→ **Data to process**
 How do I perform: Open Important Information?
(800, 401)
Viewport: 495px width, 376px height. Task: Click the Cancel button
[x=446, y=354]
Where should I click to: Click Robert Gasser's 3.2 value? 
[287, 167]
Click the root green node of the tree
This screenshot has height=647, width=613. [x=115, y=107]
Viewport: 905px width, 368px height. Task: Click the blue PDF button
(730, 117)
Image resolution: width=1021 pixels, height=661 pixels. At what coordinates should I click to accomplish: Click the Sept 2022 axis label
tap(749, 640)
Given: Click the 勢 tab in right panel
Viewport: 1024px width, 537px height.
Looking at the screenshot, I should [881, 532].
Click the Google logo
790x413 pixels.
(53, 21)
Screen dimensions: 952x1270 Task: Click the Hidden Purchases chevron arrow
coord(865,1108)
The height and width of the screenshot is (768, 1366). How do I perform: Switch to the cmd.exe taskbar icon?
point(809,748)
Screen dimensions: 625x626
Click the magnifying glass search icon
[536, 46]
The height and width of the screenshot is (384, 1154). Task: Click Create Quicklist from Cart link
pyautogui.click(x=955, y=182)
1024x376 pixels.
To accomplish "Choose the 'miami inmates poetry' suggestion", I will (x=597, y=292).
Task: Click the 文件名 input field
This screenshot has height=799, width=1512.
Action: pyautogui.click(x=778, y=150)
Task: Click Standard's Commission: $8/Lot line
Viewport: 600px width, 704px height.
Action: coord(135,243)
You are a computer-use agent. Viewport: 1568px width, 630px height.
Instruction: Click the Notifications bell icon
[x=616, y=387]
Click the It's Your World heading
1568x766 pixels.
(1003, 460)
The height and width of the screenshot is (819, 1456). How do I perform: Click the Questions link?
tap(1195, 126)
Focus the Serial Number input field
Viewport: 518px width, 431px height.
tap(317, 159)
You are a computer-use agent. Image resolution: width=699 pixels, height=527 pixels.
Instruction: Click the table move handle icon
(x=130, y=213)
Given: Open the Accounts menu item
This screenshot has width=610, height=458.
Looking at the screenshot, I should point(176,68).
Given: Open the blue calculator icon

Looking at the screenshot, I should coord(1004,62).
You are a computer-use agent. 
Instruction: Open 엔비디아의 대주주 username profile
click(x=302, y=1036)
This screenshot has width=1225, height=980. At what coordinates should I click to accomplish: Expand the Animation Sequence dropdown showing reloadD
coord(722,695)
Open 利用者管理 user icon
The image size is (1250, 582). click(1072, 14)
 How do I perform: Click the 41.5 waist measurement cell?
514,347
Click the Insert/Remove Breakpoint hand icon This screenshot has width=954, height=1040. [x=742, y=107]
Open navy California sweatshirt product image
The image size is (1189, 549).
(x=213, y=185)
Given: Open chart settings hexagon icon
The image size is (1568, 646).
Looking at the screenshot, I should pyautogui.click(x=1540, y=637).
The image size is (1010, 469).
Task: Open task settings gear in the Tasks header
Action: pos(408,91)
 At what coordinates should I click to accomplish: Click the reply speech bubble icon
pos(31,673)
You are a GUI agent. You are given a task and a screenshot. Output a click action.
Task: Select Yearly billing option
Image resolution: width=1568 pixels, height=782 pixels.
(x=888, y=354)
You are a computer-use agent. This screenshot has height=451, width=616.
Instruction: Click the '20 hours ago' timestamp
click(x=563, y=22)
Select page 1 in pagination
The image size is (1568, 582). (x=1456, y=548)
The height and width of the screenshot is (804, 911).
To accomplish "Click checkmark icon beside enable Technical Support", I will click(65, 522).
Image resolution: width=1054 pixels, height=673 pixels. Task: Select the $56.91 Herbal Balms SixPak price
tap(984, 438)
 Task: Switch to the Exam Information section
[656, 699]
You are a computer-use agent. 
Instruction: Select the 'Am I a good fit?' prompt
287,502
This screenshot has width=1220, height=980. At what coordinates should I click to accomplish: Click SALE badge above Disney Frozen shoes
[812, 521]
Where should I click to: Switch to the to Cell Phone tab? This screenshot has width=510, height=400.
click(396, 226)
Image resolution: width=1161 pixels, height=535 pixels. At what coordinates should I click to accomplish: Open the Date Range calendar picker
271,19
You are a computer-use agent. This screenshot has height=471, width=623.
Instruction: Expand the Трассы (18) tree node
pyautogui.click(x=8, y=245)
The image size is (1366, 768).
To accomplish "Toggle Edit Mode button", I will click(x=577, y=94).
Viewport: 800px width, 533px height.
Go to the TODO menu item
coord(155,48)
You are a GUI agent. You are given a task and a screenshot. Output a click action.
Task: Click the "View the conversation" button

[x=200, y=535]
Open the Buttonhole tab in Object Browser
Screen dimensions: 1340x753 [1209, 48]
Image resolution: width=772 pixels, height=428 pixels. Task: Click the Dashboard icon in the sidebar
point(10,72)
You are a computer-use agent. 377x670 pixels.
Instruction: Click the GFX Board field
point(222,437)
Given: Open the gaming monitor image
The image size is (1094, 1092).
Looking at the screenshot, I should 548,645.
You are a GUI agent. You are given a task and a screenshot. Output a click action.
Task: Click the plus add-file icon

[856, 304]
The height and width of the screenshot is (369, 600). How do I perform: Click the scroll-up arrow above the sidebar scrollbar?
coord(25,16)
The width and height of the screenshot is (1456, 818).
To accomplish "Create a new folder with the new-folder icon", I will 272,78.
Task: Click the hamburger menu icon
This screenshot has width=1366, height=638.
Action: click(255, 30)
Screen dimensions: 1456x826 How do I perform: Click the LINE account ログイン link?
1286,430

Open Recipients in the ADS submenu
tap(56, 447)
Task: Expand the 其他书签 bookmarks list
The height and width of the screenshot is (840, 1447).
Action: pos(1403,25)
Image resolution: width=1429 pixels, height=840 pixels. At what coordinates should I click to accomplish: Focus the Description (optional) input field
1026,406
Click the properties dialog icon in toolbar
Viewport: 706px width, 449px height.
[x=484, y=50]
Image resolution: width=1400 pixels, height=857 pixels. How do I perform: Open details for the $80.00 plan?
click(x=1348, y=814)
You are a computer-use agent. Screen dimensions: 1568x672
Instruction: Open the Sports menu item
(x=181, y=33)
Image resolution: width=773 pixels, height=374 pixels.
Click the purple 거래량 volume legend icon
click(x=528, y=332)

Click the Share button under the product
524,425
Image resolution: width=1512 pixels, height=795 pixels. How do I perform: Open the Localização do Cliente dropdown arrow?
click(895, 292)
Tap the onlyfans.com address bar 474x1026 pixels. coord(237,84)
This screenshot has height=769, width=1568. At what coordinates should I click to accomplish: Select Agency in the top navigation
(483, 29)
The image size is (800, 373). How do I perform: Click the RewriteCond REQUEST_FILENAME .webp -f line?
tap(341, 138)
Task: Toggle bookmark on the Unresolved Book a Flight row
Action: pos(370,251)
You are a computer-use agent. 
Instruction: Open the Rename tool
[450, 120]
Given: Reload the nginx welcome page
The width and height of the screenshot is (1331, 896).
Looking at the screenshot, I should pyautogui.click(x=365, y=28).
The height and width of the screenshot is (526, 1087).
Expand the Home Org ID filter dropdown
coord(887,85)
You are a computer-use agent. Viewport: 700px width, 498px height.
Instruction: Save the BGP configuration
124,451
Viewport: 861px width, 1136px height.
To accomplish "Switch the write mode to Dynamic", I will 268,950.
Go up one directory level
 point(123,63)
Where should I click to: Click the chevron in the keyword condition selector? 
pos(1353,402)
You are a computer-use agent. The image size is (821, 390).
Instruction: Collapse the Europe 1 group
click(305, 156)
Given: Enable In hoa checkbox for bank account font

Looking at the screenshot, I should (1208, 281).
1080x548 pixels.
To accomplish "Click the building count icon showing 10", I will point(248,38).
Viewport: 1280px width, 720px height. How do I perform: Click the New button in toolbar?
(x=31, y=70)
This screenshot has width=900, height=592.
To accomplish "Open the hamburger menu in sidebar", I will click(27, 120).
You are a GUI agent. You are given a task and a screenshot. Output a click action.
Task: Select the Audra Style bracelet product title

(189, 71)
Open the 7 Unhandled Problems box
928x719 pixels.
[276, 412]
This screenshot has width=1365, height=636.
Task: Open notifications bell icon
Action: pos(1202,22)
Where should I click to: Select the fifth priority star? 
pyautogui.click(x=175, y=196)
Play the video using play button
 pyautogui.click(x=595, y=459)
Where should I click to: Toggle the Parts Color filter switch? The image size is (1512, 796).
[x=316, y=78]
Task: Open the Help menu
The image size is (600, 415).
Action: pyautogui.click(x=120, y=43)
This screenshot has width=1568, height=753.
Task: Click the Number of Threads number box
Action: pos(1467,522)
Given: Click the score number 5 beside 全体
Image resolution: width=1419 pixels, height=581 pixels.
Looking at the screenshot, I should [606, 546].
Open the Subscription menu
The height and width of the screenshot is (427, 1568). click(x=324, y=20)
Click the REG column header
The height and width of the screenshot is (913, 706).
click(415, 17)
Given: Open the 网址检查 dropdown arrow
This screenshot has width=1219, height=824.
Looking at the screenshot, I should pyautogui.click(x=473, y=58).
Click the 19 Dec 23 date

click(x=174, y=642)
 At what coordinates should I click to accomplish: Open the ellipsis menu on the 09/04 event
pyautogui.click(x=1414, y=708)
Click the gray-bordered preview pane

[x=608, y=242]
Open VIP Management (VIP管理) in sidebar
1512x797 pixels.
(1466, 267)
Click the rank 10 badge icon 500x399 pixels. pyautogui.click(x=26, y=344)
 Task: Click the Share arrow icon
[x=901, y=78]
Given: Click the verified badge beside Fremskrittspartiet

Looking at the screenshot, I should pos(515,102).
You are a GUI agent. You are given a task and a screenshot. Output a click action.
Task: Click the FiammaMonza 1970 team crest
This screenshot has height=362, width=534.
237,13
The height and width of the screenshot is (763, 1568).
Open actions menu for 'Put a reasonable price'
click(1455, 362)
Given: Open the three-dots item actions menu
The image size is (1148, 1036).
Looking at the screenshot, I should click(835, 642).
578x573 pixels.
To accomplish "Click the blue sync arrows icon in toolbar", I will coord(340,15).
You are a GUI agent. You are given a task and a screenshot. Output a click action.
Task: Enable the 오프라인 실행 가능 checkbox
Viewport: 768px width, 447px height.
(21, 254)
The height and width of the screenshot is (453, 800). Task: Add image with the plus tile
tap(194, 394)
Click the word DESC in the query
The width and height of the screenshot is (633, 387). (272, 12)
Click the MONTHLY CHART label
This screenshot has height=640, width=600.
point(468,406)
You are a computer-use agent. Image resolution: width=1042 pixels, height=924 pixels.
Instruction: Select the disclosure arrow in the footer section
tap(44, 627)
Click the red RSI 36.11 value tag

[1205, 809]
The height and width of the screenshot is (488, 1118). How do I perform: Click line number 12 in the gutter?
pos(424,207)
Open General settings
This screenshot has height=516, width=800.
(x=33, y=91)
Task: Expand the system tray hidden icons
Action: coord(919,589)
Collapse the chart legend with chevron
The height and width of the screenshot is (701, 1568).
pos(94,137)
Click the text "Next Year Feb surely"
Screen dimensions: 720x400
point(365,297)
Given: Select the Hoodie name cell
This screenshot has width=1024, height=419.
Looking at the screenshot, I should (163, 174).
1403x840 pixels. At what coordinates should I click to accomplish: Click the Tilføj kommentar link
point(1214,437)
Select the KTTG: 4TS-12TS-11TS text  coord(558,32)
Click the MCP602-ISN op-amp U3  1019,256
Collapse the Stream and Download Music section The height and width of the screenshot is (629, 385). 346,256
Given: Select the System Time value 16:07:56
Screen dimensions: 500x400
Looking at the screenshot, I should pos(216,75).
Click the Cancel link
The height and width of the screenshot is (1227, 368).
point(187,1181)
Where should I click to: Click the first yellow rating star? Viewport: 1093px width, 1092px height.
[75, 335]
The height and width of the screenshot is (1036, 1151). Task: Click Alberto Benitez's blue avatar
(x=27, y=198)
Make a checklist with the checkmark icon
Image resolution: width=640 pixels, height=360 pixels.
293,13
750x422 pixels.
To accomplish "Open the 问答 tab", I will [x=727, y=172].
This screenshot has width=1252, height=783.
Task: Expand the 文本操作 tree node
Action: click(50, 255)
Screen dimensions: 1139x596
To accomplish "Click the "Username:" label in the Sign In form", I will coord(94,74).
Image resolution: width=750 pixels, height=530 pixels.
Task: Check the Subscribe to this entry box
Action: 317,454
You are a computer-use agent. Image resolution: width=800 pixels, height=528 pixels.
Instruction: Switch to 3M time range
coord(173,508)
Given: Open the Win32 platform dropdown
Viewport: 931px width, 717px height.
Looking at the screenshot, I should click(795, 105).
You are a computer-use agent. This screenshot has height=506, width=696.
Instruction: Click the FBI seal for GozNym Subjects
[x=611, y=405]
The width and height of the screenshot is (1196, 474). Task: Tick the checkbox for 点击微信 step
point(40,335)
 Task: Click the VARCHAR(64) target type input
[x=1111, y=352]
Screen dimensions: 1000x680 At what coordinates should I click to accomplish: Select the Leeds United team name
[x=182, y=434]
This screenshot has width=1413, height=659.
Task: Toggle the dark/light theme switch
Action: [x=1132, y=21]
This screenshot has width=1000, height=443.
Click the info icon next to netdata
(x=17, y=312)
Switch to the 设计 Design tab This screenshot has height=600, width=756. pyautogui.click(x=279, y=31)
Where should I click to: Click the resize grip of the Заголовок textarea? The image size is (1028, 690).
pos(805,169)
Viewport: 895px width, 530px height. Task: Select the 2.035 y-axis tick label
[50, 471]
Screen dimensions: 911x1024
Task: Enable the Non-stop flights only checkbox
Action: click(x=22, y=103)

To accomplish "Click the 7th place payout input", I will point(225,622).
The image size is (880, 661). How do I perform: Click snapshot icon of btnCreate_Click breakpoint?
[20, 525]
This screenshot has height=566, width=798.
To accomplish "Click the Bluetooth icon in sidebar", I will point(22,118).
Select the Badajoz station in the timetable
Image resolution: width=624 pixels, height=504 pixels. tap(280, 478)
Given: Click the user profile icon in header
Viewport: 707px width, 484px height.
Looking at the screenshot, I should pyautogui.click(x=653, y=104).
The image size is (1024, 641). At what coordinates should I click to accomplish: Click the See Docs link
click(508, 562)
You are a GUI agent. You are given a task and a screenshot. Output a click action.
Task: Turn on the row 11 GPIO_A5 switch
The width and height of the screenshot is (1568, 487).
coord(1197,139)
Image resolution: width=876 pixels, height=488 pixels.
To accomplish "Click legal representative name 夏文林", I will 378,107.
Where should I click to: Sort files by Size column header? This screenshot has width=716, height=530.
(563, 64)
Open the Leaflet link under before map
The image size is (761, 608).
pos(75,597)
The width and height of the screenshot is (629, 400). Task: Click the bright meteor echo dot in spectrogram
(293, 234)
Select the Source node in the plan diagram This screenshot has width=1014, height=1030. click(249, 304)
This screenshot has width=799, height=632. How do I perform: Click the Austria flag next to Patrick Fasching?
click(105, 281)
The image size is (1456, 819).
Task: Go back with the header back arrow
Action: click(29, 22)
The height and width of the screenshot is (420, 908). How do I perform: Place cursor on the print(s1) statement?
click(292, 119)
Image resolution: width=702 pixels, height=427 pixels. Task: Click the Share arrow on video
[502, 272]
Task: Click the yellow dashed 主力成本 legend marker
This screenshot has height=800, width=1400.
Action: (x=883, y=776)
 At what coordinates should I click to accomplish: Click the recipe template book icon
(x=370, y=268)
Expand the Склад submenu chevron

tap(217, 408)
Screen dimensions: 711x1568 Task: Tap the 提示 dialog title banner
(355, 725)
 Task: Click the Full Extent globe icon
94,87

→ **What the exercise asks**
How many of the lines in this material contain the word "hamburger"? State the number and nothing else.

→ **Task output**
2